Coinciden varios de los libros que pretendo leer a la vez en el comienzo de este destemplado verano en que la fantasía es uno de los componentes que con frecuencia se suman a la verdadera historia de casi todos nosotros.
Debería ser fácil contar que fuimos niños felices, nos educaron, domesticaron y recortaron, nos convertimos en mediocre gente de a pie y desde allí, on varia fortuna, elaboramos una personalidad con que acercarnos y en seguida, sin conciencia de haber atravesado su frontera, entramos en la vejez –espacio mayor o menos que nos concede el buen Dios para reconsiderarnos.
Pero no, pretendemos, muchos, diría que una mayoría, fingirnos una niñez en que nos describimos como monstruosos infantes, caricaturas ya de nuestra madurez, nos pintamos una adolescencia cruel, cuando la realidad es que pasamos por ella a trompicones, equivocados, desorientados y ávidos de no sabemos con certeza qué y utilizamos en la madurez toda clase de mañas para buscar atajos hacia lo que sólo un duro camino iniciático puede proporcionar acceso trascendente.

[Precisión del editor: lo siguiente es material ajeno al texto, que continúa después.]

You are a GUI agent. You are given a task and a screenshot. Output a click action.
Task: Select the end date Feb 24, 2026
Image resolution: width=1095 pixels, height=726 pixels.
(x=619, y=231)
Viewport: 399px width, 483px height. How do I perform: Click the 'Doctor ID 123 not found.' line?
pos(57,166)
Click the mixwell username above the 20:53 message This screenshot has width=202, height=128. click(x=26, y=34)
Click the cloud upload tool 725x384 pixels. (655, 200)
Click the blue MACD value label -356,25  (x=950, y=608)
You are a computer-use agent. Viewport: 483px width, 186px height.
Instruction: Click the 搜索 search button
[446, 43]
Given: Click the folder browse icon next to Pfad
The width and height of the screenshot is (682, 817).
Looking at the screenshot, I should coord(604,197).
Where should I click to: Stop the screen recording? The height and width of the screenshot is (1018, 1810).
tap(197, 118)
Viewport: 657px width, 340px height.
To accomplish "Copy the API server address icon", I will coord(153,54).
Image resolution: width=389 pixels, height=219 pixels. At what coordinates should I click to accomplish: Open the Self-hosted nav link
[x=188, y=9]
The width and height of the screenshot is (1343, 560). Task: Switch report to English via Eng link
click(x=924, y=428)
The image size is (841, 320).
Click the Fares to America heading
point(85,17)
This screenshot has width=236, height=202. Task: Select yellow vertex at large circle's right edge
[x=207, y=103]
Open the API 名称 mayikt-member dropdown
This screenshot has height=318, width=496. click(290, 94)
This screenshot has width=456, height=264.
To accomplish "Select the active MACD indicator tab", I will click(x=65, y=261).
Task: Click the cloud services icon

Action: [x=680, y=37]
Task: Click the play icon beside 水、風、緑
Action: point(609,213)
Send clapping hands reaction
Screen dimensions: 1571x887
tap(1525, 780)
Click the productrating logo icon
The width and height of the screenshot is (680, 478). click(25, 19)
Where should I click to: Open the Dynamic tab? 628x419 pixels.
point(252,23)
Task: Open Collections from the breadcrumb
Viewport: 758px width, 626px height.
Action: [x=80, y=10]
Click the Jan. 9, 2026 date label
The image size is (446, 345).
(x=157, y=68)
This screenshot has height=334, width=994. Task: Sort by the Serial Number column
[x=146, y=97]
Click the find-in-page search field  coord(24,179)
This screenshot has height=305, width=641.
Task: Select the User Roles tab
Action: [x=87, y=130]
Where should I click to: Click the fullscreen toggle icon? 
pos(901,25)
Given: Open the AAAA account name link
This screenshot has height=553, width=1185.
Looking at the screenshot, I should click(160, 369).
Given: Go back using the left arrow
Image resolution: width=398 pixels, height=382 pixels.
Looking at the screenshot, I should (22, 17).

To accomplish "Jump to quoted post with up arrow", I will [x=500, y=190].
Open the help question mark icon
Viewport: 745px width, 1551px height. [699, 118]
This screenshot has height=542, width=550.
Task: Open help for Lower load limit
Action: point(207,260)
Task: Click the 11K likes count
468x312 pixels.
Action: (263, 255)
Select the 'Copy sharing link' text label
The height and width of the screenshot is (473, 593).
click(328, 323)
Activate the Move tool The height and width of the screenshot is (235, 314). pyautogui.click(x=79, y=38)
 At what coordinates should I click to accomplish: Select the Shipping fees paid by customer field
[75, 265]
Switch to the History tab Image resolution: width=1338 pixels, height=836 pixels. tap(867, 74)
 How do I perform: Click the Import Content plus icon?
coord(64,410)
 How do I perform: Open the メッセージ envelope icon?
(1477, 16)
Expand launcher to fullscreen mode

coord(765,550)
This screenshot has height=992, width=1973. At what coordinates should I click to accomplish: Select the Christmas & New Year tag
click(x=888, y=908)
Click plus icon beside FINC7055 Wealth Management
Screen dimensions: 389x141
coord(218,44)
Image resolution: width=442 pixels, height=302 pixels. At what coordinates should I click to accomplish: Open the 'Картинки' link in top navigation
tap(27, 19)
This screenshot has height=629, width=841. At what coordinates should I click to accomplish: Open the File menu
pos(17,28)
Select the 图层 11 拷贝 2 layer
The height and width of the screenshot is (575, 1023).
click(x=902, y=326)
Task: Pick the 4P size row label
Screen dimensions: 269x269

Leo con voracidad estos lúcidos comentarios de agudos observadores que después escribieron unos en términos filosóficos, otros novelas cuyos personajes trascienden el sorprendido dolor de su creador, el autor, de que se escapan en cuanto tienen la entidad propia que caracteriza a un buen personaje de novela, en el que su creador pone parte de lo que le sobre y otra de lo que a él le falta y así se le escapa del control y la novela, de pronto, se ha convertido en un mundo real y apasiona a multitud de lectores. Me encuentro y desencuentro con frecuencia, como es lógico, porque los humanos nos parecemos tanto, pero somos tan diferentes también que ambas cosas ocurren sin cesar hasta que cierro el libro, me quedo pensando un rato y sigo con otro. Vuelta a empezar. Y cada vez, a aprender algo. Y cada vez que aprendo algo y se acumula a lo que sabía, advierto cómo sigue creciendo la sombra de lo que soy consciente de ignorar.